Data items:
■ ■ ■

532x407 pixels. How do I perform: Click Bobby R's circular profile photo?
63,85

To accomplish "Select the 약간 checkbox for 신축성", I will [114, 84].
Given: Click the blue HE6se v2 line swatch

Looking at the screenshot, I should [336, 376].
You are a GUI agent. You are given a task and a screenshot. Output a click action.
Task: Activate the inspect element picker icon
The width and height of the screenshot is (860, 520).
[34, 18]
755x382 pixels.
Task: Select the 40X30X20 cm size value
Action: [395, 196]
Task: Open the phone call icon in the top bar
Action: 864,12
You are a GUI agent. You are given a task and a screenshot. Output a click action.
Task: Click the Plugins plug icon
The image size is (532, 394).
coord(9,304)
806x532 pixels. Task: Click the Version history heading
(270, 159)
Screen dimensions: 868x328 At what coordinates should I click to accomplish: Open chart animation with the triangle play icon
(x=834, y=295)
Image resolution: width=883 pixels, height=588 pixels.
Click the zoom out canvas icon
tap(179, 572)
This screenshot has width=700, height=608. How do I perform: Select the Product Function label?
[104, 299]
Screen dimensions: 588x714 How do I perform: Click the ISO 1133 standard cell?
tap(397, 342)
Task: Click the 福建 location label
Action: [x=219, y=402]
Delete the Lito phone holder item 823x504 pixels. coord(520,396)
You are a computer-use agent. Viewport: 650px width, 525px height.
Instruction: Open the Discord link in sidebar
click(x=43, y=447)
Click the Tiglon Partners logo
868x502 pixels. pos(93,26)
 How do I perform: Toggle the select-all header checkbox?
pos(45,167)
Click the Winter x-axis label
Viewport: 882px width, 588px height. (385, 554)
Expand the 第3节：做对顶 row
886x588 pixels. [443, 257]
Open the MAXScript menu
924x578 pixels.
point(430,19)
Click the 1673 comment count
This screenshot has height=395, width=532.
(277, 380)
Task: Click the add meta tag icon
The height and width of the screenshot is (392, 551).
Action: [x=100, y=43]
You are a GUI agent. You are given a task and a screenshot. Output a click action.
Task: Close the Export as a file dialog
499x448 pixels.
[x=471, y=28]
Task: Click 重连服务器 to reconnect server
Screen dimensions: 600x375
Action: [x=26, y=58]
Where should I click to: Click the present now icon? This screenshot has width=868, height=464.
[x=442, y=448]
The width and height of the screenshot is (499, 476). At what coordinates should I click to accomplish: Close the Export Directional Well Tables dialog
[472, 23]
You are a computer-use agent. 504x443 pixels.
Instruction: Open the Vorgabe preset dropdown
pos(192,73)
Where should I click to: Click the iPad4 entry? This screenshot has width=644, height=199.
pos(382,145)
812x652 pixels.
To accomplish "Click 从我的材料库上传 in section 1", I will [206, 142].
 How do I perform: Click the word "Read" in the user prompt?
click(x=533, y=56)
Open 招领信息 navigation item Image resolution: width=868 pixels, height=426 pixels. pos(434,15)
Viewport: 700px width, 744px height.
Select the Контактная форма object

■ ■ ■

## WHAT NEEDS TO BE DONE
Each record must be repeated exactly as it is.

## RESULT OF THIS EXERCISE
532x407 pixels. How do I perform: Click Bobby R's circular profile photo?
63,85

To accomplish "Select the 약간 checkbox for 신축성", I will [114, 84].
Given: Click the blue HE6se v2 line swatch

Looking at the screenshot, I should [336, 376].
You are a GUI agent. You are given a task and a screenshot. Output a click action.
Task: Activate the inspect element picker icon
The width and height of the screenshot is (860, 520).
[34, 18]
755x382 pixels.
Task: Select the 40X30X20 cm size value
Action: [395, 196]
Task: Open the phone call icon in the top bar
Action: 864,12
You are a GUI agent. You are given a task and a screenshot. Output a click action.
Task: Click the Plugins plug icon
The image size is (532, 394).
coord(9,304)
806x532 pixels. Task: Click the Version history heading
(270, 159)
Screen dimensions: 868x328 At what coordinates should I click to accomplish: Open chart animation with the triangle play icon
(x=834, y=295)
Image resolution: width=883 pixels, height=588 pixels.
Click the zoom out canvas icon
tap(179, 572)
This screenshot has width=700, height=608. How do I perform: Select the Product Function label?
[104, 299]
Screen dimensions: 588x714 How do I perform: Click the ISO 1133 standard cell?
tap(397, 342)
Task: Click the 福建 location label
Action: [x=219, y=402]
Delete the Lito phone holder item 823x504 pixels. coord(520,396)
You are a computer-use agent. Viewport: 650px width, 525px height.
Instruction: Open the Discord link in sidebar
click(x=43, y=447)
Click the Tiglon Partners logo
868x502 pixels. pos(93,26)
 How do I perform: Toggle the select-all header checkbox?
pos(45,167)
Click the Winter x-axis label
Viewport: 882px width, 588px height. (385, 554)
Expand the 第3节：做对顶 row
886x588 pixels. [443, 257]
Open the MAXScript menu
924x578 pixels.
point(430,19)
Click the 1673 comment count
This screenshot has height=395, width=532.
(277, 380)
Task: Click the add meta tag icon
The height and width of the screenshot is (392, 551).
Action: [x=100, y=43]
You are a GUI agent. You are given a task and a screenshot. Output a click action.
Task: Close the Export as a file dialog
499x448 pixels.
[x=471, y=28]
Task: Click 重连服务器 to reconnect server
Screen dimensions: 600x375
Action: [x=26, y=58]
Where should I click to: Click the present now icon? This screenshot has width=868, height=464.
[x=442, y=448]
The width and height of the screenshot is (499, 476). At what coordinates should I click to accomplish: Close the Export Directional Well Tables dialog
[472, 23]
You are a computer-use agent. 504x443 pixels.
Instruction: Open the Vorgabe preset dropdown
pos(192,73)
Where should I click to: Click the iPad4 entry? This screenshot has width=644, height=199.
pos(382,145)
812x652 pixels.
To accomplish "Click 从我的材料库上传 in section 1", I will [206, 142].
 How do I perform: Click the word "Read" in the user prompt?
click(x=533, y=56)
Open 招领信息 navigation item Image resolution: width=868 pixels, height=426 pixels. pos(434,15)
Viewport: 700px width, 744px height.
Select the Контактная форма object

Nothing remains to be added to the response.